Traffic shaping using iptables and tc
Limiting outbound network bandwidth per client IP-address
Last month I received an automated alert indicating excessive bandwidth usage, usually a sign of trouble. When this happens, you should follow a standard incident procedure, trying to isolate the source of the traffic before shutting it down. The cause of this incident was not what I expected however... requiring a different kind of mitigation than a simple blockade.
Excessive bandwidth alert
When you manage servers you'll notice that internet traffic usually occurs in predictable patterns. Just like real traffic on roads, there are regular times when it is busy and quite.

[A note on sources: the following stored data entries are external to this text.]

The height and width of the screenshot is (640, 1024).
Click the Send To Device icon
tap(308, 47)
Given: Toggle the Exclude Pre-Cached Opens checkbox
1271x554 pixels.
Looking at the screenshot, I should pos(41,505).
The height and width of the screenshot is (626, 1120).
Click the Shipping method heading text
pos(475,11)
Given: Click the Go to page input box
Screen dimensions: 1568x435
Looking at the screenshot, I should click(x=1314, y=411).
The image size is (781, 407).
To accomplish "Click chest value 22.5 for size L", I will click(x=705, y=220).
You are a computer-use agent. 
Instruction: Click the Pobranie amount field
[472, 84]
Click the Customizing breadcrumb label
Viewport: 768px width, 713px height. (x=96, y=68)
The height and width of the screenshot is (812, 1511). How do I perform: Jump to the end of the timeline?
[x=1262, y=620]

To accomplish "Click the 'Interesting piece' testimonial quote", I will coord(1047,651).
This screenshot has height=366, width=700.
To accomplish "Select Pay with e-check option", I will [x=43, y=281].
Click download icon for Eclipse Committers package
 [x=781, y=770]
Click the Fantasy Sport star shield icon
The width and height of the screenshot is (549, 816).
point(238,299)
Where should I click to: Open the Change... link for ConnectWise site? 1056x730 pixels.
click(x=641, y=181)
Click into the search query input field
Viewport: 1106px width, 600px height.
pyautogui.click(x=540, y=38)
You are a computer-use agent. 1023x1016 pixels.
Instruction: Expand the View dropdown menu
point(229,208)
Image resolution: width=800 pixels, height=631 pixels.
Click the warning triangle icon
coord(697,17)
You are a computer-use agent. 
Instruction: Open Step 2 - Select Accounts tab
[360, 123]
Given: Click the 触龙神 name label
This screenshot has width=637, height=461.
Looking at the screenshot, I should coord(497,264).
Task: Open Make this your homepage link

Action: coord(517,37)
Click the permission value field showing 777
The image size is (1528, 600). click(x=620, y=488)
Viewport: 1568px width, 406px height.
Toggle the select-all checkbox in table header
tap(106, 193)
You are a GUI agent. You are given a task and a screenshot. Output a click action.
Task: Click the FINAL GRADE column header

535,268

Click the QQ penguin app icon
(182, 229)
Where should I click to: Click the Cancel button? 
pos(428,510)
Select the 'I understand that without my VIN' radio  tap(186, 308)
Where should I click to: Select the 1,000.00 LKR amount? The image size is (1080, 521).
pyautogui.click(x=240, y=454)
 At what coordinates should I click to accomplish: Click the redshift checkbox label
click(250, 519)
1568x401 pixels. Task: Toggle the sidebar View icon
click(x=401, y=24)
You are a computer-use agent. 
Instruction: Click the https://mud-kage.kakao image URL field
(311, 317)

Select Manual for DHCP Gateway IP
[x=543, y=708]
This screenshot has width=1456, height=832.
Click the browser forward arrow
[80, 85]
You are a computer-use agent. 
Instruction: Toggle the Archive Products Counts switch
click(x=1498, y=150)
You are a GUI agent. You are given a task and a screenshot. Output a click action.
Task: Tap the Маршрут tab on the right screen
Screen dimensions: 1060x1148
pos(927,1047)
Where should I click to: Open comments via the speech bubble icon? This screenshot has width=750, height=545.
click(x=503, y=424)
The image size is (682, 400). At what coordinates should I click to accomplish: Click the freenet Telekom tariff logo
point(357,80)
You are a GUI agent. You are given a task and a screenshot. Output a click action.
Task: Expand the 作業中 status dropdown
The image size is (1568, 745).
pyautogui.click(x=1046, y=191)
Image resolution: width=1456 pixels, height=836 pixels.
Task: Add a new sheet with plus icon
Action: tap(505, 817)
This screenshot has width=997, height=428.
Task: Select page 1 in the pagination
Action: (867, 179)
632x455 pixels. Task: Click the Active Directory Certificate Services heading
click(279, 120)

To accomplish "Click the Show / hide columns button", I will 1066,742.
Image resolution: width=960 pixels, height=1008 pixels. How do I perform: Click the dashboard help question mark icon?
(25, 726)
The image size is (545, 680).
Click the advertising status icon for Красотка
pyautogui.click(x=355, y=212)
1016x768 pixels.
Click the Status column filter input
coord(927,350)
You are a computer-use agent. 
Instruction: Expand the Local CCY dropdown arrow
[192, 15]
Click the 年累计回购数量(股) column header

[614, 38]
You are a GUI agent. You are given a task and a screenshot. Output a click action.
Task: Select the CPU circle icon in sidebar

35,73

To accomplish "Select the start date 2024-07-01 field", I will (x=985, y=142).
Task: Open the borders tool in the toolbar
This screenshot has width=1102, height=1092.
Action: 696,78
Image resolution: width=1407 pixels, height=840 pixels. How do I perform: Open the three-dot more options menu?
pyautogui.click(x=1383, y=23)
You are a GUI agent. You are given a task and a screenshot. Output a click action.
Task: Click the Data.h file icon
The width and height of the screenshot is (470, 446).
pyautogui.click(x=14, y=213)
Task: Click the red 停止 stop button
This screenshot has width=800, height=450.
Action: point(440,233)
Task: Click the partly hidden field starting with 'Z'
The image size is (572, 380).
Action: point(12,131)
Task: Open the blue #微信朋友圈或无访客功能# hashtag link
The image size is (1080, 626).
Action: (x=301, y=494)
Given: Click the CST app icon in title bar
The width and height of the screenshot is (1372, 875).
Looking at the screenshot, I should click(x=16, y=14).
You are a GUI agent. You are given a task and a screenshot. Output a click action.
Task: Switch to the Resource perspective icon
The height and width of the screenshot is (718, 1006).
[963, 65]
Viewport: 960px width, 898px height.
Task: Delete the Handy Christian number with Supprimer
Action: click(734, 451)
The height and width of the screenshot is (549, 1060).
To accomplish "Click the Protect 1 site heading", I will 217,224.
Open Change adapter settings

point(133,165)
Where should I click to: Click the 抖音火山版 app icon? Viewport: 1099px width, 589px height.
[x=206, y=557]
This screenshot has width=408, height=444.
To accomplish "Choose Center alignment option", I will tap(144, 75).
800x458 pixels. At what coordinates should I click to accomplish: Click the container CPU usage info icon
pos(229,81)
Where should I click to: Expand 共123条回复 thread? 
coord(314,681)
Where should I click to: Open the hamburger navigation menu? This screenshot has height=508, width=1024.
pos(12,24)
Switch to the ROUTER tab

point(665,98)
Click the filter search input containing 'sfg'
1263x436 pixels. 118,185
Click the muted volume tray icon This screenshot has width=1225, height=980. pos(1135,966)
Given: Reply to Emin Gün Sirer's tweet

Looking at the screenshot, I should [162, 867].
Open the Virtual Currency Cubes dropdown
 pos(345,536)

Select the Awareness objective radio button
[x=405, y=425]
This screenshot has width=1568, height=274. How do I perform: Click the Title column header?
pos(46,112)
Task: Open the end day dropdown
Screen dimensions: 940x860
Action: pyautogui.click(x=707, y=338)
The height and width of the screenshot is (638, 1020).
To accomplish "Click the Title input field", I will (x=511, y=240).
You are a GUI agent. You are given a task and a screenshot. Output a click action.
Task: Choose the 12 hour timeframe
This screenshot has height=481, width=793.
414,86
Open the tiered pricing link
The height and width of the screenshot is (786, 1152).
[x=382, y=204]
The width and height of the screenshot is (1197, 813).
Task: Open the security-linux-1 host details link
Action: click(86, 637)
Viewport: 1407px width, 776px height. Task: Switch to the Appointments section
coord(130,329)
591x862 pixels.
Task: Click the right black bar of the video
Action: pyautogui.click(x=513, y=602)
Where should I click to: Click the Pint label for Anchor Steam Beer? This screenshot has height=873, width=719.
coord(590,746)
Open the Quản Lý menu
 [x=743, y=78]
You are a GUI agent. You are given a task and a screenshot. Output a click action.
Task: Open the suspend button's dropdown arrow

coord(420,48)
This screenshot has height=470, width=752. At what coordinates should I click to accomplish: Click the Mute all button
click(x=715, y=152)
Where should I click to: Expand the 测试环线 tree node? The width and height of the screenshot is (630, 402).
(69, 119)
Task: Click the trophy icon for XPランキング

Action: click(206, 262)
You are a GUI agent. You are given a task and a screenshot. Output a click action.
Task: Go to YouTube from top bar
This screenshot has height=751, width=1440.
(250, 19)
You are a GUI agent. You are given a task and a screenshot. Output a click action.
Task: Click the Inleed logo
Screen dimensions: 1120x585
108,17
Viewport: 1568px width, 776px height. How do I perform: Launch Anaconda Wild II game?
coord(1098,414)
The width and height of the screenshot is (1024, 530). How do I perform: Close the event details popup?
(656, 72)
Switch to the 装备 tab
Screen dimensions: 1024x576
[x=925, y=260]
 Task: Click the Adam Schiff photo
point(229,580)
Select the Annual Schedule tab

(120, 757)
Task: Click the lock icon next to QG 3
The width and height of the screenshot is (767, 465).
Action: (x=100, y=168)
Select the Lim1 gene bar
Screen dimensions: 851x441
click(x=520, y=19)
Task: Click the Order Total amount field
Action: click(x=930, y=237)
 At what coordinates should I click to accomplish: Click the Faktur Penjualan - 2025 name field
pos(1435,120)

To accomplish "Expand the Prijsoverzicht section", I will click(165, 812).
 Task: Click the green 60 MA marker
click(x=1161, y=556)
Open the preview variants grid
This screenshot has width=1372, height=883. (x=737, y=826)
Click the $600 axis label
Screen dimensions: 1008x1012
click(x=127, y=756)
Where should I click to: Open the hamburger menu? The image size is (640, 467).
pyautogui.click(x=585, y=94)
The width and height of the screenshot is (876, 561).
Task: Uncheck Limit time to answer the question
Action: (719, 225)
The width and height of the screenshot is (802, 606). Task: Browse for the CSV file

The predictable pattern makes it possible to detect anomalies automatically. Just like a traffic jam on a highway at an unusual time can be the result of an accident, unexpected swings in internet traffic can be an indicator for an incident in cyberspace.
Isolating the source
The first thing you should do is to find the source of the problem. Do this by analysing the anomaly by:
- Determine if the extra traffic is inbound or outbound (up or download?)
- Determine the associated source and target IP addresses (what server is affected? Where is the traffic going to or coming from?)
- Determine the kind of traffic (email, web or something else?)
To do this you should inspect traffic charts, they usually indicate distinct input/output. Then you should try to find the affected IP addresses. This might involve looking at more (individual server) charts and statistics inside switches, routers and servers. Then look at CPU usage and log files to determine what application is affected, like mail or web. The larger the anomaly is, the easier it is to find.
You may be tempted to kill the anomaly once you have found it, immediately stopping the associated traffic. But you should really keep it alive (at least a little longer) to learn as much as you can from it.
Use a tool like iftop to see a realtime overview of bandwidth usage per connected IP-address. It is very useful to get a grasp of what's going on, especially in combination with log files (linking IP-address to individual accounts).
Unusual cause
The server that produced the excessive bandwidth usage was a mail server. Often they are targeted by hackers to turn them into a spam relay server. This can happen in various ways, usually by the spammers capturing a valid login. This results in lots of outbound traffic as the spammers will push out many emails. If a spam run happens on your sever, you probably see this in the logs as spam messages frequently bounce, causing the mail queues to fill up quickly. It gets messy quickly, but on this server there was no such mess - just a lot of unusual bandwidth usage.
Mail (and spam) is sent using the SMTP protocol, but traffic on this server's SMTP port was very normal. This was very unusual as it meant that the excessive traffic came from something else. But what? After analysing various logfiles on the mail server I determined that the offending protocol was IMAP. Somehow a client connected to the mail server using IMAP was causing excessive amounts of network traffic. IMAP is a protocol that is used to read email, not to send it, making IMAP related anomalies very rare.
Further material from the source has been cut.